**Set of tasks**
1. Translate this sentence from the appendix on R into Spanish: "Keep doing small exercises with made-up data to get used to the commands and functions."
2. Transcribe the part of the appendix on R that opens with the words containing "11.1.3 Other free" and closes with "and hierarchical design.".
3. In the appendix on R, which free software is described as also implementing some simple Bayesian stats?

**Excerpted text**

-- Opening Marker --

11  Appendix

11.1 R and other free software

11.1.1 Learning R

There are a lot of blog, videos, tutorial and Q&A on stack for this. In addition to the resources in Chapter 2 - Getting Started, the list below is a personal selection that I found useful when learning R. Keep doing small exercises with made-up data to get used to the commands and functions. Also remember that once you make an RMarkdown file, it can be a ‘template’ for subsequent analyses of the same kind.

11.1.2 R Cheatsheets

A large collection of quick-reference cheatsheets are available for many packages online, or through the RStudio \(\rightarrow\) Help \(\rightarrow\) Cheatsheets link.

Figure 11.1: RStudio shortcut to Cheathseets

11.1.3 Other free software

Also take a look at these two free software.

  • JAMOVI stats which is a user interface on top of R and also has modules for linear mixed effects analyses.
  • JASP which also implements some simple Bayesian stats.
  • Estimation statistics website for plotting distributions of differences.
  • This paper on SuperPlots for showing all data points and hierarchical design.
  • GPower for power analysis.

11.2 R Packages

11.2.1 Installing apps (packages)

Here is a quick summary of installing and loading packages.

-- Closing Marker --

**Dataset section**

-- Opening Marker --

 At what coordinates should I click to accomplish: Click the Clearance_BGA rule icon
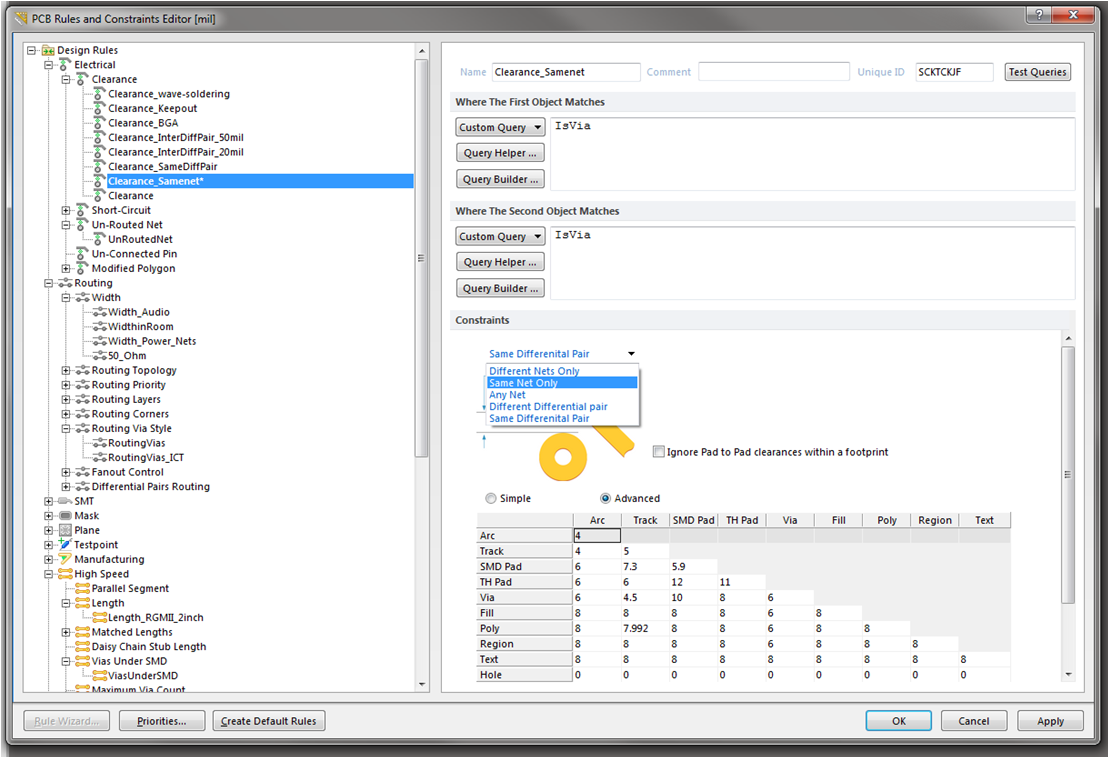pyautogui.click(x=99, y=123)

-- Closing Marker --

**List of answers**
1. Sigue haciendo pequeños ejercicios con datos inventados para acostumbrarte a los comandos y las funciones.

2.
11.1.3 Other free software

Also take a look at these two free software.

  • JAMOVI stats which is a user interface on top of R and also has modules for linear mixed effects analyses.
  • JASP which also implements some simple Bayesian stats.
  • Estimation statistics website for plotting distributions of differences.
  • This paper on SuperPlots for showing all data points and hierarchical design.

3. JASP